The study’s results will be disseminated through seminars, social media, and publication in a peer-reviewed journal to the Telemechron study group, project stakeholders, and healthcare professionals. Investigators will share authorship.

Discussion

This study aims to test the effectiveness of a Home Telemedicine program to help patients suffering from both heart failure and type 2 diabetes maintain stable clinical conditions and improve correct lifestyles. The proposed program intervenes in the multiple clinical and management problems the patient with chronic pathology must face daily. The team that follows the patient at home coordinates and encourages the learning of self-management techniques for the disease, allowing the patient to identify sub-critical conditions preventing flare-ups as much as possible.
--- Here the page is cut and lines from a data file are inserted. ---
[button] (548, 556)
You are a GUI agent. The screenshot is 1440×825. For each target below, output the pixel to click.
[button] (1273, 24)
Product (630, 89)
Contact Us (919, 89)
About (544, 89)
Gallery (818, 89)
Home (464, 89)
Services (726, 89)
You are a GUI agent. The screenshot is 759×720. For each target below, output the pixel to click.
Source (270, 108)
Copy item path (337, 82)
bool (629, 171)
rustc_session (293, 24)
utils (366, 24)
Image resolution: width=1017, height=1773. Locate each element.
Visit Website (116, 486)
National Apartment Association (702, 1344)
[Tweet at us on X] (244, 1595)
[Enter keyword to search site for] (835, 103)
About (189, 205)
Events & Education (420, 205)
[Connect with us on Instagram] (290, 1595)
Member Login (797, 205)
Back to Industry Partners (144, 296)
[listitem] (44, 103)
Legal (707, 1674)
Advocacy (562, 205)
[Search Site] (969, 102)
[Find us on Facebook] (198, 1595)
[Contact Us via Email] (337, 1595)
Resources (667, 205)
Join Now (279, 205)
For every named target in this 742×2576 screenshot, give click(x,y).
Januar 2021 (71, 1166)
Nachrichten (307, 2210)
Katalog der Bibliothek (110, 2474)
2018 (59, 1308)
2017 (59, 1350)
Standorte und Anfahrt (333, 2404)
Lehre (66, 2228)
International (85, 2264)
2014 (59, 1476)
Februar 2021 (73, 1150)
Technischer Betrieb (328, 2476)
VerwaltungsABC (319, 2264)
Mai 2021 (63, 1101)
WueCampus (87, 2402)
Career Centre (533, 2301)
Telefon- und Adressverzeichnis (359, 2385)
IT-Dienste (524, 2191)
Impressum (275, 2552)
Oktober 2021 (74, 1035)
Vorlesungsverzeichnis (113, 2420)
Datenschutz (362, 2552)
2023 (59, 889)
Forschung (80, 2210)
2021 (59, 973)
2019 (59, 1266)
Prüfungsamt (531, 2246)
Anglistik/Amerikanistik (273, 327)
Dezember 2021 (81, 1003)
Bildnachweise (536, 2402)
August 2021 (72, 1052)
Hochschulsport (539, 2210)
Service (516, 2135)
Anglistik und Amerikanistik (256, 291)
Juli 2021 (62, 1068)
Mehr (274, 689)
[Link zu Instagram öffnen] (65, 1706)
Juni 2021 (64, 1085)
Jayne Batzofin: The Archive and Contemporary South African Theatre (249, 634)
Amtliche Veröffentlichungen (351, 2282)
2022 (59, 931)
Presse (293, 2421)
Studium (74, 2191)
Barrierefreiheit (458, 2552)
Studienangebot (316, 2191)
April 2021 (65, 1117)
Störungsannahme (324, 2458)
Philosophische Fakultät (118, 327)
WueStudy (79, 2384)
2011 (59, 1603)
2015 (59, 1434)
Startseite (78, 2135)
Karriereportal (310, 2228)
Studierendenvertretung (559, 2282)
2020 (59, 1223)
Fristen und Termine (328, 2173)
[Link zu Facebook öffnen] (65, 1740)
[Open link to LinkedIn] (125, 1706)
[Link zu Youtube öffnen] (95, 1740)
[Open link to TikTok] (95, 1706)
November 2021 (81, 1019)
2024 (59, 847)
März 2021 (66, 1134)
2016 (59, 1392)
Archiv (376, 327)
The educational plan involving patients and, where possible, their families is crucial to the program’s success and constitutes a predominant component throughout the entire process. The nurse and the trainer take on a central role in all home care continuity interventions and become an essential interface in the dialogue between patient and specialist. The other significant challenge of this project is the introduction of a non-digital native-age population integrating digital devices and mobile apps in a treatment model for chronic diseases that can help in the early diagnosis of potential instabilities and improve treatment adherence. Many articles report that [43, 44], despite their apparent advantages, age remains a significant barrier to the acceptability of digital devices. In our program, the main components are teleassistance provided by a nurse as a case manager, the integration of telemonitoring of vital signs, and an app to manage and share multiple patient parameters and therapy information. On the one hand, it will be necessary to know whether the program will allow patients to improve their lifestyles and maintain a good state of health, but on the other hand, it also has to evaluate how patients perceive the introduction of high-level technologies and its impact on their adherence to the program.

Limitation

Contextual factors can influence the time of recruitment, which can affect the duration of data collection. Additionally, participant attrition may impact data analysis, even if considered when calculating sample size.

Trial status

By the time the manuscript is submitted, the trial is recruiting patients. Current protocol version: 2.0 (19/11/2021). Recruitment of eligible subjects started in August 2022 and should end in September 2024.